PROBLEM REQUIREMENTS |
Answer these questions from the email thread about the Ceph LARGE OMAP error:
1. Frédéric was reviewing backports for which upcoming version?
2. What workaround does Frédéric ask Danish to try?
3. Which tool can Danish use to list the problem object?

TEXT BLOCK |
────────────────────

De : Danish Khan < [ mailto:danish52....@gmail.com | danish52....@gmail.com ] > 
Envoyé : mardi 25 mars 2025 17:16 
À : Frédéric Nass 
Cc: ceph-users 
Objet : Re: [ceph-users] ceph-ansible LARGE OMAP in RGW pool 


Hi Frédéric, 

Thank you for replying. 

I followed the steps mentioned in [ https://tracker.ceph.com/issues/62845 | 
https://tracker.ceph.com/issues/62845 ] and was able to trim all the errors. 

Everything seemed to be working fine until the same error appeared again. 

I am still assuming the main culprit of this issue is one missing object and 
all the errors are showing this object only. 

I am able to list this object using s3cmd tool but I am unable to perform any 
action on this object, I am even unable to delete it, overwrite it or get it. 

I tried stopping all RGWs one by one and even tried after stopping all the RGWS 
but recovery is still not getting completed. 

And the LARGE OMAP is now only increasing. 

Is there a way I can delete it from index or from ceph end directly from pool 
so that it don't try to recover it? 

Regards, 
Danish 



On Tue, Mar 25, 2025 at 11:29 AM Frédéric Nass < [ 
mailto:frederic.n...@univ-lorraine.fr | frederic.n...@univ-lorraine.fr ] > 
wrote: 

BQ_BEGIN

Hi Danish, 

While reviewing the backports for upcoming v18.2.5, I came across this [1]. 
Could be your issue. 

Can you try the suggested workaround (--marker=9) and report back?

────────────────────

RECORDS PROVIDED |

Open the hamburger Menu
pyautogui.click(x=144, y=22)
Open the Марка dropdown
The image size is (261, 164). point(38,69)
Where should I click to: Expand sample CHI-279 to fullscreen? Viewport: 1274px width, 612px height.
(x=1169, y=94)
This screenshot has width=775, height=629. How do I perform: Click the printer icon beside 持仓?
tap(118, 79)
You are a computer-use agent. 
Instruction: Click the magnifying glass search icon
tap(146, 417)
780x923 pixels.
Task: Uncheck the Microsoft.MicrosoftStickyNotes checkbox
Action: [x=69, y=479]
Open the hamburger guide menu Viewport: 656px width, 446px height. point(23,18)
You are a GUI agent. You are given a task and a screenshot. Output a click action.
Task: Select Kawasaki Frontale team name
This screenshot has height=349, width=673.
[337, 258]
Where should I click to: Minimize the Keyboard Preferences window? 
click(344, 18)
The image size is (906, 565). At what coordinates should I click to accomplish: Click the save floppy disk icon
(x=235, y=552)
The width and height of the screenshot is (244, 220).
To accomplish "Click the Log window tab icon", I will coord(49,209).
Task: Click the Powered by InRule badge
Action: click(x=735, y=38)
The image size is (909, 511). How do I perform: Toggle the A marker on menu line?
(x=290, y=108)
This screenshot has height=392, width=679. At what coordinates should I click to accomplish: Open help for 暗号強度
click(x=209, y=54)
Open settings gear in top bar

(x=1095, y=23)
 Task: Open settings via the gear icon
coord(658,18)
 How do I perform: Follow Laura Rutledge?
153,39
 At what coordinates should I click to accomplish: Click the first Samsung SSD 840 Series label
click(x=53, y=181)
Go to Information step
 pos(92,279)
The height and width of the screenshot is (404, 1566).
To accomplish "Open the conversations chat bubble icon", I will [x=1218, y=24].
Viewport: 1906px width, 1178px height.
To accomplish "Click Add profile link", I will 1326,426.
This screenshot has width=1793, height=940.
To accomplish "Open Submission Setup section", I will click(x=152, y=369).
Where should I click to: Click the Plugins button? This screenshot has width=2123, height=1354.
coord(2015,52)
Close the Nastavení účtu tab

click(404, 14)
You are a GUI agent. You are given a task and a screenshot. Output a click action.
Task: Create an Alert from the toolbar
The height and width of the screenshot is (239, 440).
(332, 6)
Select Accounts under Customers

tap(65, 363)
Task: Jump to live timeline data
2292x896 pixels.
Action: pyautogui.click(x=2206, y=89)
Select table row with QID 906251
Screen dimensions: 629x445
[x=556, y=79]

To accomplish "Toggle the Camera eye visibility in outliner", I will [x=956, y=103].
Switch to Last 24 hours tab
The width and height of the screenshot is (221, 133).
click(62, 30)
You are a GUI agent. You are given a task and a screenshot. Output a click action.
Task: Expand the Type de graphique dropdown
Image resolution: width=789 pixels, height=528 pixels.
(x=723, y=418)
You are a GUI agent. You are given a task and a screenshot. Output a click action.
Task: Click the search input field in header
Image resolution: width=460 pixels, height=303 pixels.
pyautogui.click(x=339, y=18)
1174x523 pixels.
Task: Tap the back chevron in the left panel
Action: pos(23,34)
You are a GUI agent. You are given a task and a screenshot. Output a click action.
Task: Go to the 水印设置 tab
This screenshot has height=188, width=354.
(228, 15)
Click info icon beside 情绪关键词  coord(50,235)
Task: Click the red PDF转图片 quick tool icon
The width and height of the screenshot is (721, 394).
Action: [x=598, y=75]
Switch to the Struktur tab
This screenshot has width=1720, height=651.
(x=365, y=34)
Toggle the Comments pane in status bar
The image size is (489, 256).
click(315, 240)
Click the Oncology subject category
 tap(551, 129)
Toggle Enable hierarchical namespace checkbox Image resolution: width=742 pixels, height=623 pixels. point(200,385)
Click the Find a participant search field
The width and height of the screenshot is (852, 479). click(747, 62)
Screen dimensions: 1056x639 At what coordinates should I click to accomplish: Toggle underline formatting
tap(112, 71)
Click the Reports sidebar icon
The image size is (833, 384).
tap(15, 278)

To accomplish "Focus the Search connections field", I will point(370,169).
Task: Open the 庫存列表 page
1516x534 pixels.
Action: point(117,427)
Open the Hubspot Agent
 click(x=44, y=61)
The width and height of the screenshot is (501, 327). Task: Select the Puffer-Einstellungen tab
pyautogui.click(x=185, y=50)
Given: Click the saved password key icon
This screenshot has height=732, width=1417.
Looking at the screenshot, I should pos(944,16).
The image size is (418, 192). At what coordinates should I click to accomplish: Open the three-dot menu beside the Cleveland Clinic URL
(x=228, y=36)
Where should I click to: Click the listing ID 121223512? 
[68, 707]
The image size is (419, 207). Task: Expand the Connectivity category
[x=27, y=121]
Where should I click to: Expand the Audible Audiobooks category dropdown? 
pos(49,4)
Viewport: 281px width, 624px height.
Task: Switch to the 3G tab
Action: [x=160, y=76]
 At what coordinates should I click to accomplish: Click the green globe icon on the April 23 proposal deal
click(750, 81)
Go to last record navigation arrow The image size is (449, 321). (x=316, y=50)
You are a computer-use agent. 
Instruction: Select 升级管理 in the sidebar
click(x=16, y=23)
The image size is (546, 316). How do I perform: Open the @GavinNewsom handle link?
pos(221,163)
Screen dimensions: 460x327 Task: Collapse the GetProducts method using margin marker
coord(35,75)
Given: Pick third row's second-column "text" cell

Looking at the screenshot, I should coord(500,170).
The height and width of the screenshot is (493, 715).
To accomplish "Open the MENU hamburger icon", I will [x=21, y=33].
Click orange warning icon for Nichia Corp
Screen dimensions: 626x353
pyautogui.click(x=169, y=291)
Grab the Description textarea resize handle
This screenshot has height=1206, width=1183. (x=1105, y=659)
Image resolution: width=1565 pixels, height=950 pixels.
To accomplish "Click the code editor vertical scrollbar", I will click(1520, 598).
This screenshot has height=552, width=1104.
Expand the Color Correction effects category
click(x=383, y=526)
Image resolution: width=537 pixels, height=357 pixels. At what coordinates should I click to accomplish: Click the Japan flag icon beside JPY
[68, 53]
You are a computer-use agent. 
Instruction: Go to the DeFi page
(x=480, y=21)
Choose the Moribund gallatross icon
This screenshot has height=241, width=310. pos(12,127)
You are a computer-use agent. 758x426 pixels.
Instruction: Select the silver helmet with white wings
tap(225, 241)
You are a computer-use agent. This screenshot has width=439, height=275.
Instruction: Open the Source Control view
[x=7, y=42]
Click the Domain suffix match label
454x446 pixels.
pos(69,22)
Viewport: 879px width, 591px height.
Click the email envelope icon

────────────────────

SOLUTION TO THE EXERCISE |
1. v18.2.5
2. --marker=9
3. s3cmd